PREGUNTAS DE ESTUDIO
(a) Responde a estas preguntas con lo que dice el texto sobre la curación del paralítico:
(i) ¿Qué dos clases de curación le concede Jesús al paralítico?
(ii) ¿A quién representa el paralítico?
(iii) ¿Qué palabras del Evangelio se citan para explicar por qué Jesús se decide a obrar?
(b) Copia sin cambios del texto sobre la curación del paralítico todo lo que va desde "Más allá de" hasta "Salvador, Cristo Jesús.".

TEXTO DEL DOCUMENTO
((

“Hijo, tus pecados te son perdonados” (Jn 1, 29-34). Jesús le concede al
paralítico una doble curación, corporal y espiritual. Corporal, porque cura su
parálisis, de manera que puede incorporarse por sus propios medios; espiritual,
porque le perdona sus pecados. De esta manera, demuestra doblemente su
condición divina, al realizar un milagro de curación física, que solo puede ser
hecho con el poder divino, y al perdonar los pecados del paralítico, lo cual es
también un atributo exclusivamente divino.
Más allá de la curación real y verdadera de un hombre
particular, en un momento determinado de la historia y en un lugar determinado,
el episodio del Evangelio es representativo de la acción divina sobre la humanidad,
que está a su vez representada en el paralítico. El paralítico representa al
hombre caído en el pecado, postrado en el pecado, agobiado por el peso de la
culpa, vencido por el peso del pecado, pero que mantiene sin embargo su deseo
de Dios, expresado en su fe en Cristo Jesús. El paralítico tiene fe en Jesús,
el Mesías de Dios: “Al ver la fe de esos hombres”, dice el Evangelio, es que
Jesús se decide a obrar. El paralítico, postrado pero con fe en Jesús, es
figura del hombre caído por el pecado, pero que tiene una fe viva en el Mesías
Salvador, Cristo Jesús.

))

Datos de ubicación por coordenadas de píxel:
((

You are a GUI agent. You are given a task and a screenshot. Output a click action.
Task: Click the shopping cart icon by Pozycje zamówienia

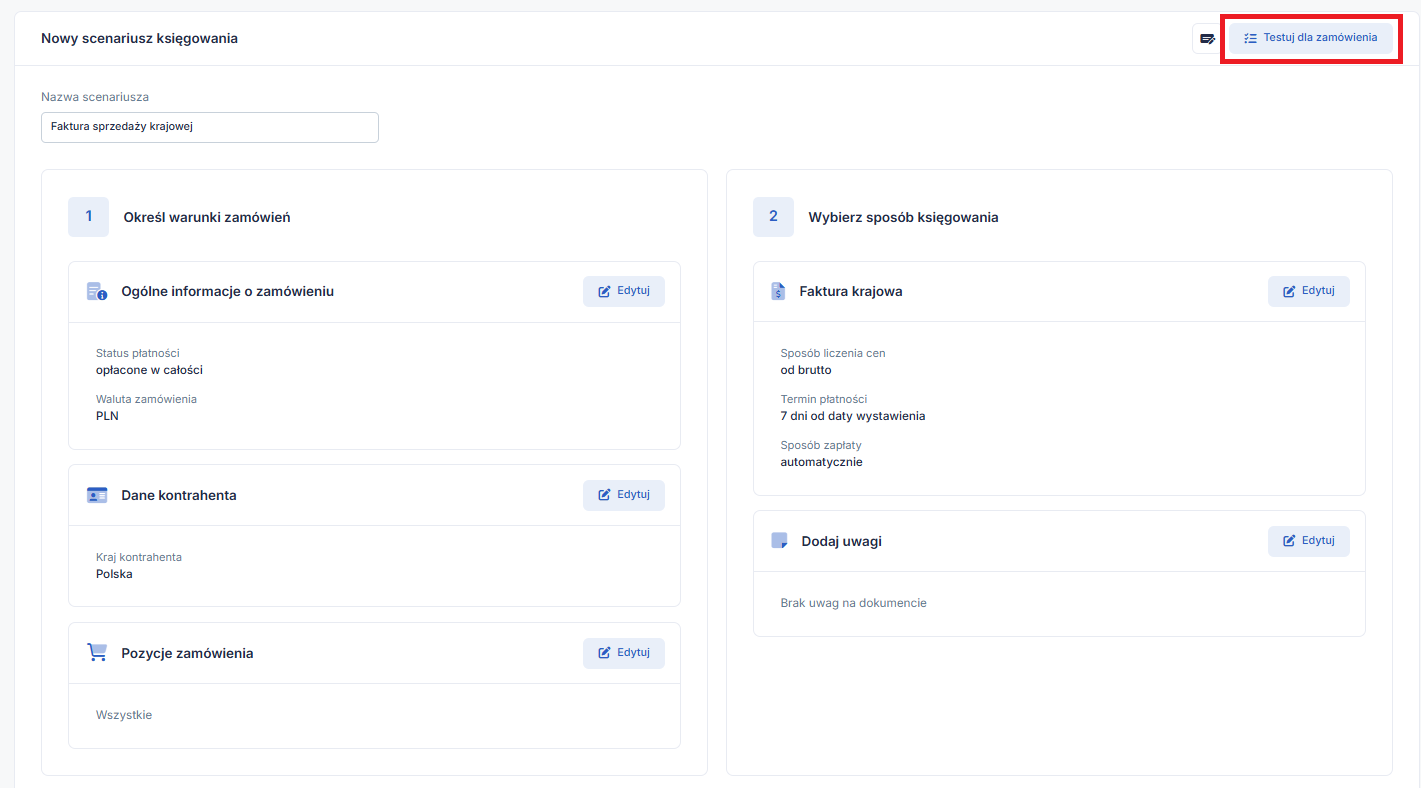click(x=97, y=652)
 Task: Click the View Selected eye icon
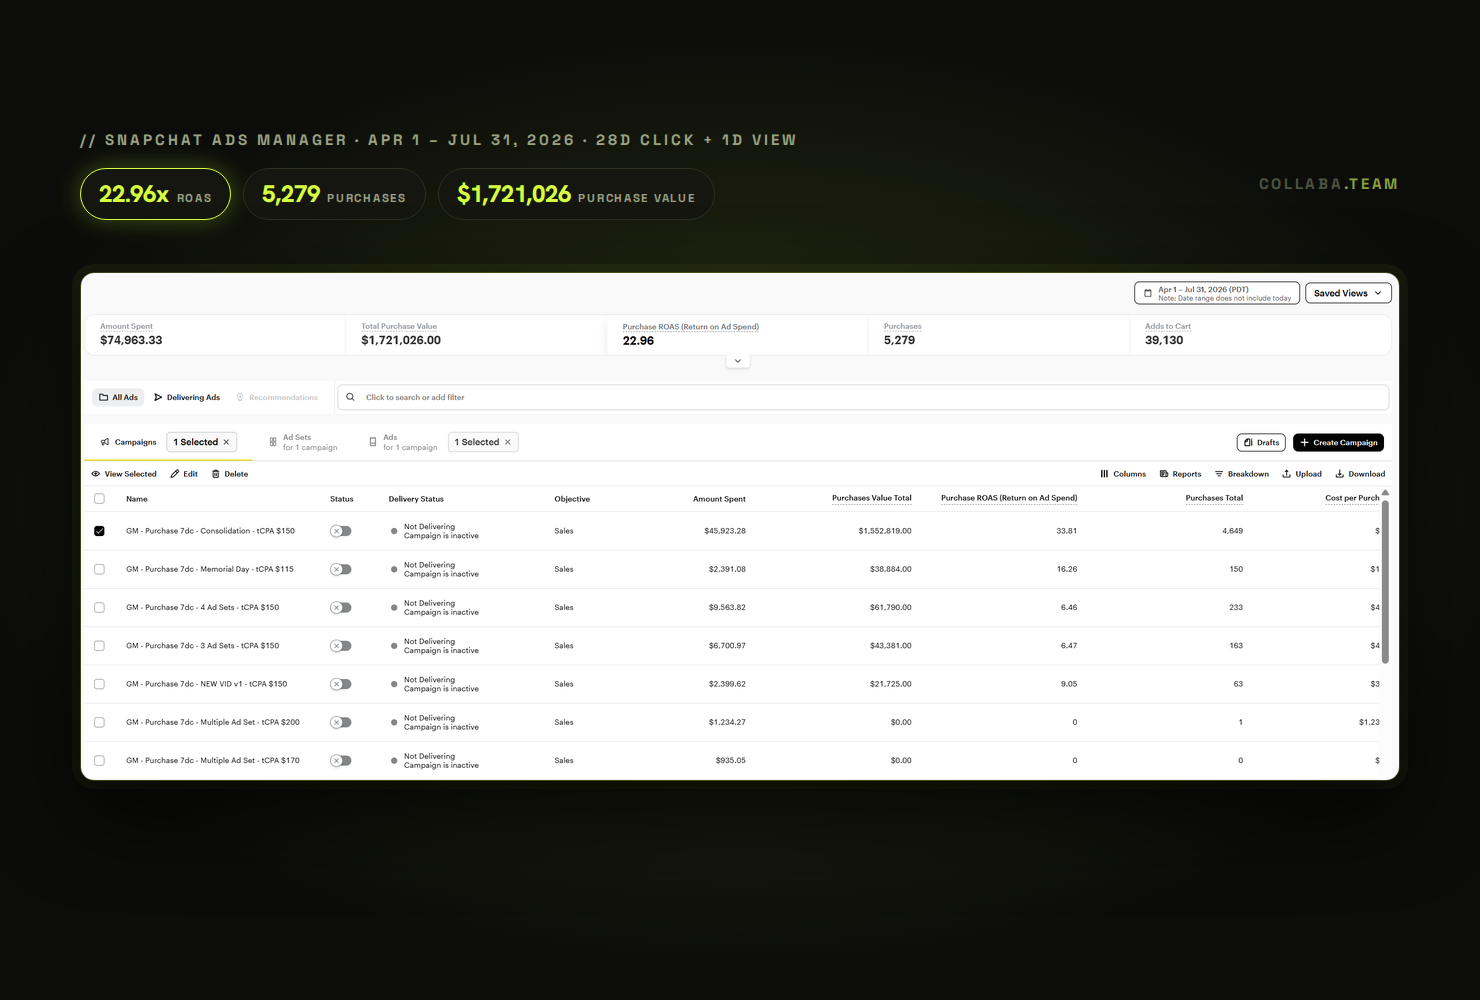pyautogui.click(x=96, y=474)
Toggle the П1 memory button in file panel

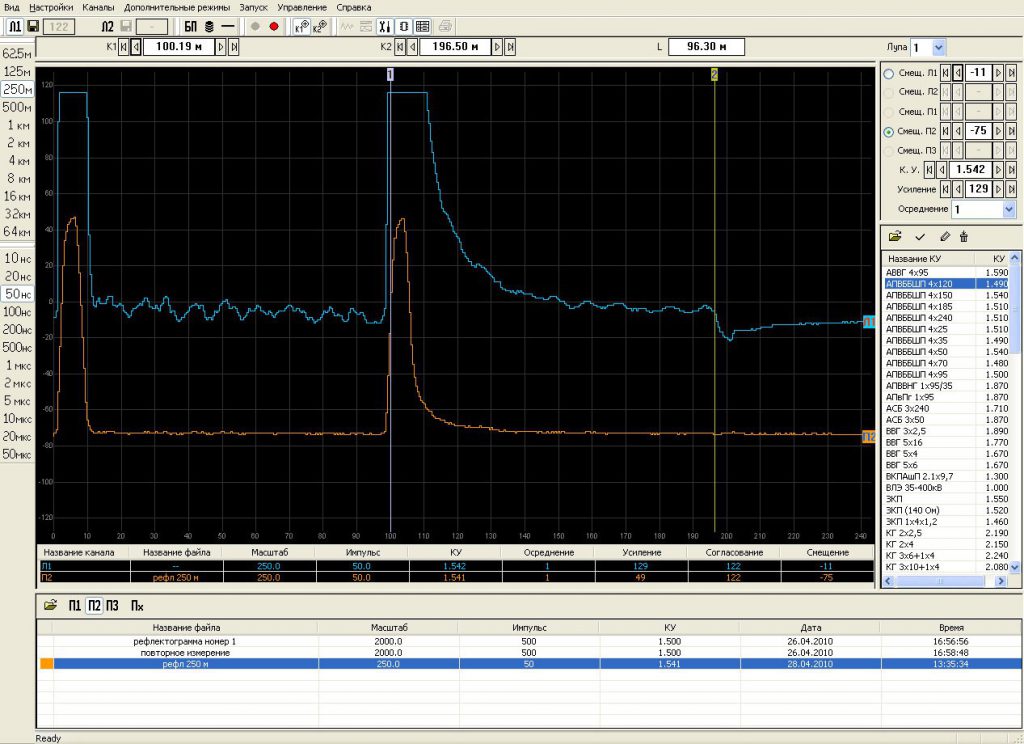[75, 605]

))
((

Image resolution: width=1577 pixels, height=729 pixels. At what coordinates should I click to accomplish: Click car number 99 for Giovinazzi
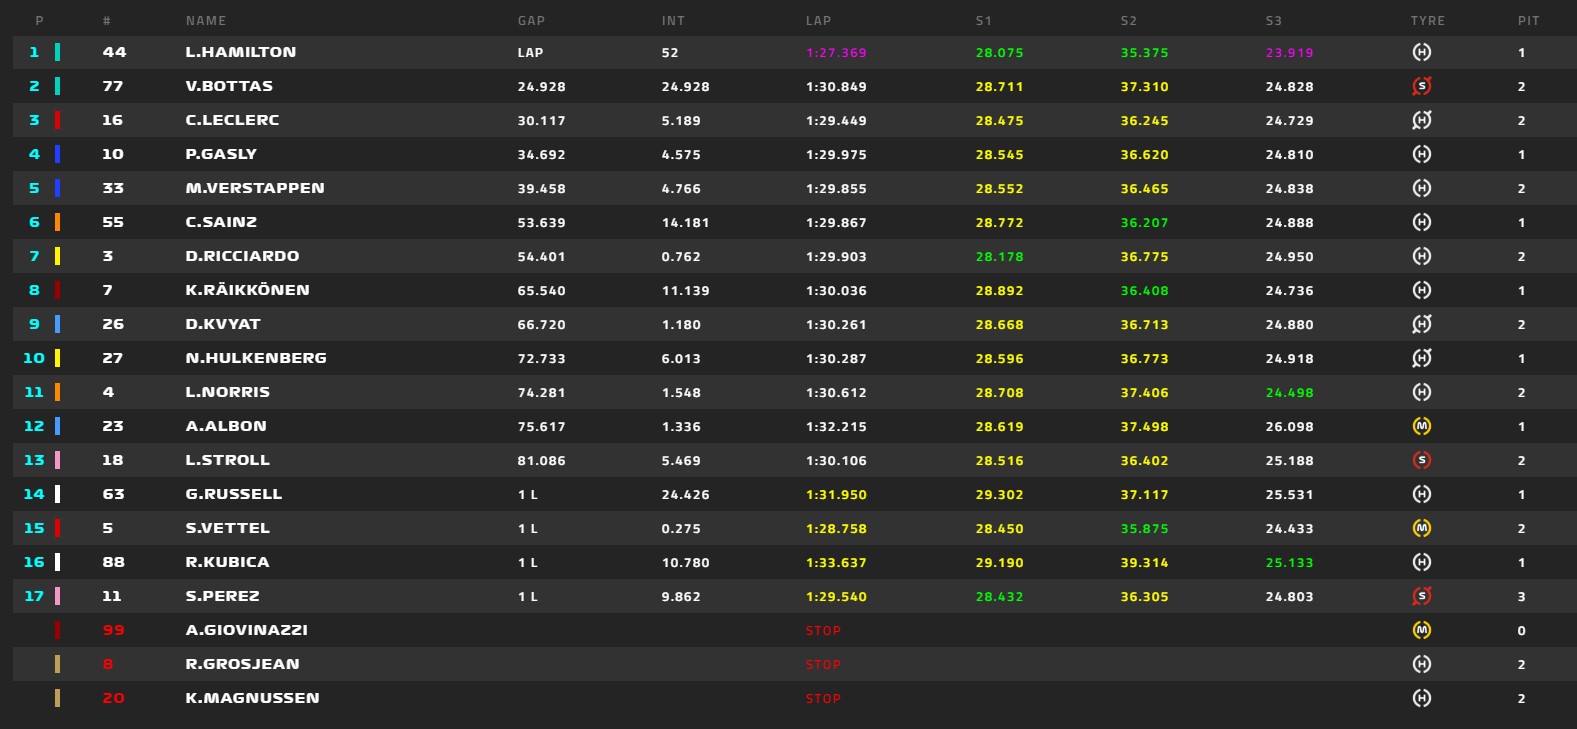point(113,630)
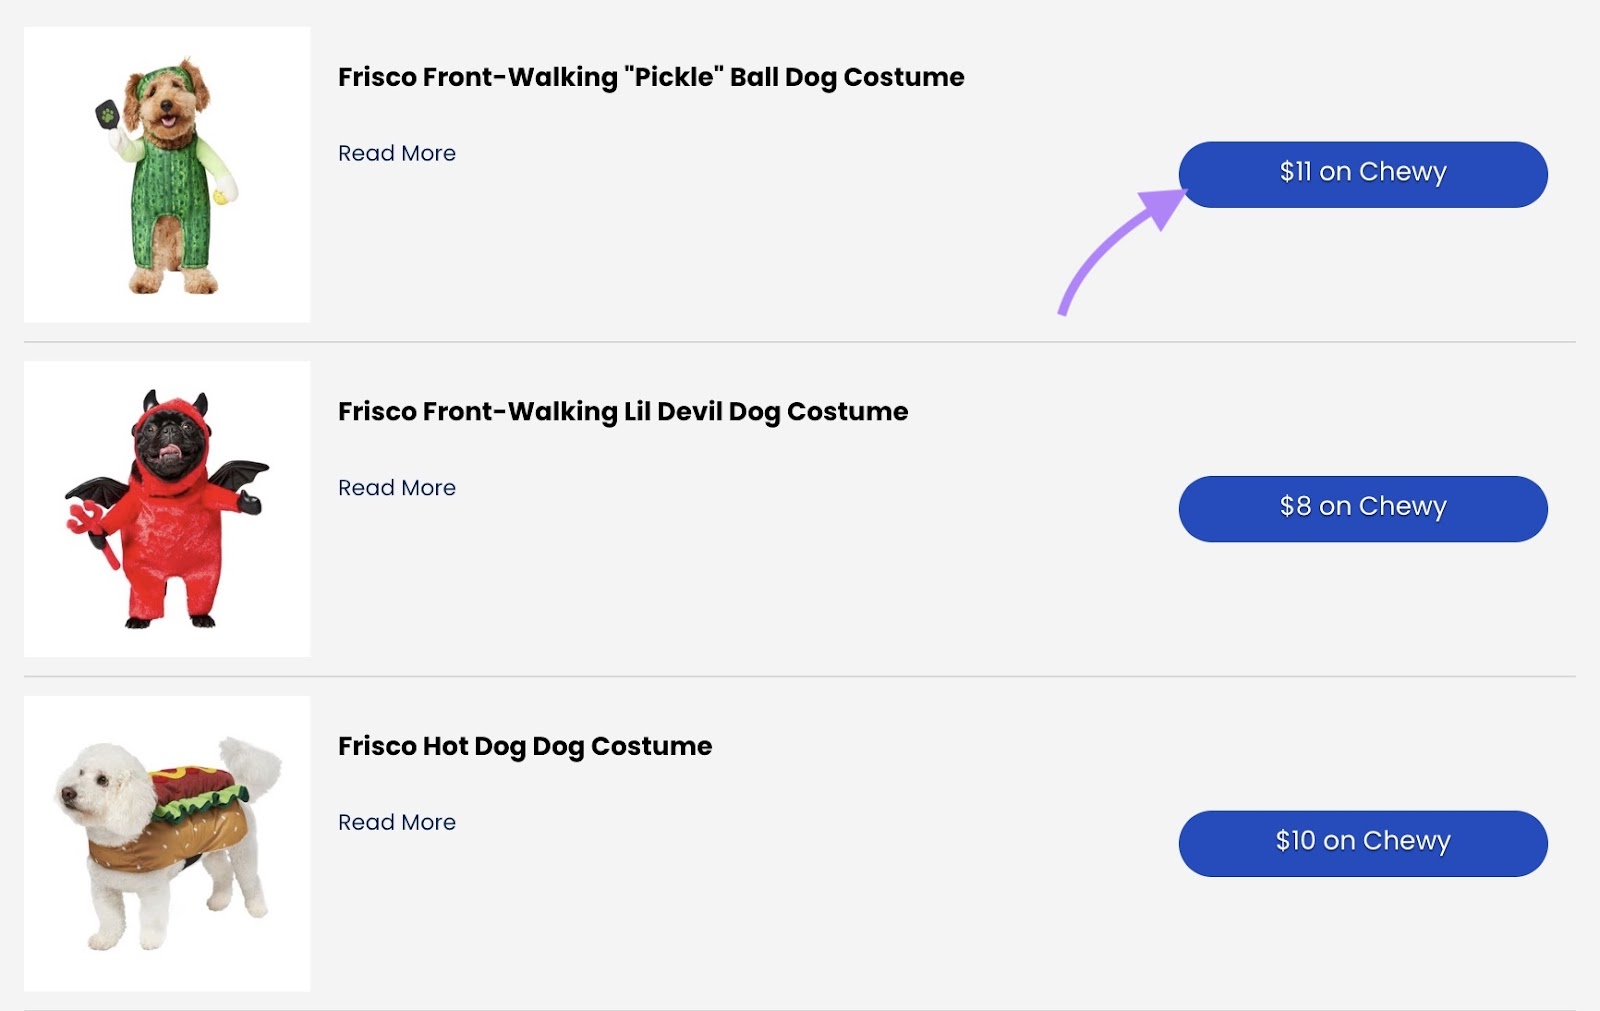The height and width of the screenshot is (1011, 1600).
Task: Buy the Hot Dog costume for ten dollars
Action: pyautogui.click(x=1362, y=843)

))
((

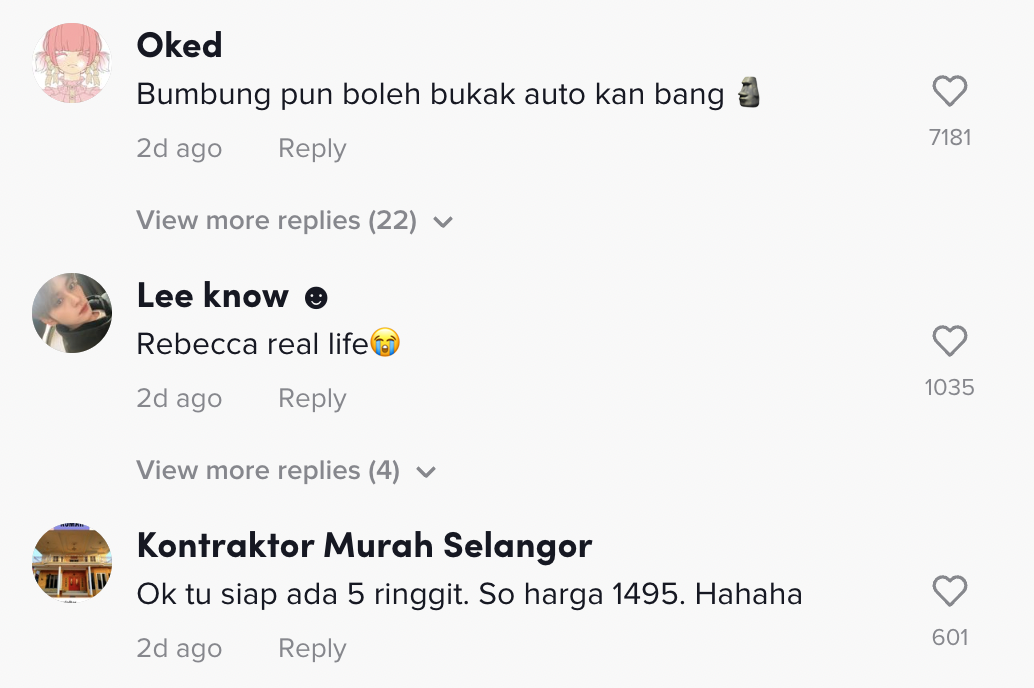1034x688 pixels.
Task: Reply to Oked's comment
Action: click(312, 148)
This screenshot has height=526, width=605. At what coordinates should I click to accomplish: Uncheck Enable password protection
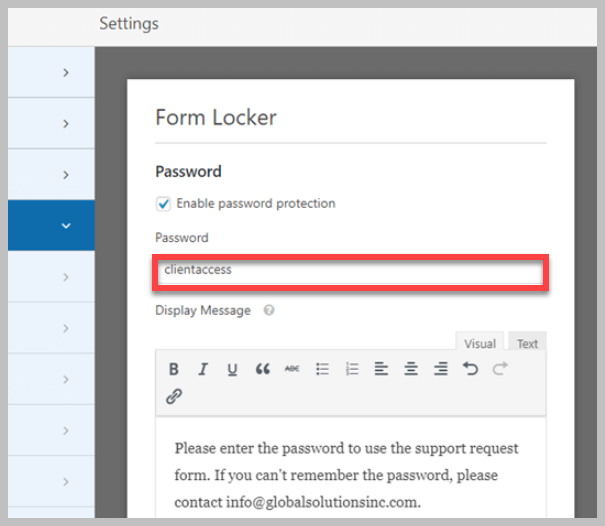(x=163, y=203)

))

RESPUESTAS EN ORDEN
(a)
(i) Una curación corporal y una espiritual.
(ii) Al hombre caído en el pecado, que sin embargo mantiene su deseo de Dios, expresado en su fe en Cristo Jesús.
(iii) “Al ver la fe de esos hombres”.

(b)
Más allá de la curación real y verdadera de un hombre
particular, en un momento determinado de la historia y en un lugar determinado,
el episodio del Evangelio es representativo de la acción divina sobre la humanidad,
que está a su vez representada en el paralítico. El paralítico representa al
hombre caído en el pecado, postrado en el pecado, agobiado por el peso de la
culpa, vencido por el peso del pecado, pero que mantiene sin embargo su deseo
de Dios, expresado en su fe en Cristo Jesús. El paralítico tiene fe en Jesús,
el Mesías de Dios: “Al ver la fe de esos hombres”, dice el Evangelio, es que
Jesús se decide a obrar. El paralítico, postrado pero con fe en Jesús, es
figura del hombre caído por el pecado, pero que tiene una fe viva en el Mesías
Salvador, Cristo Jesús.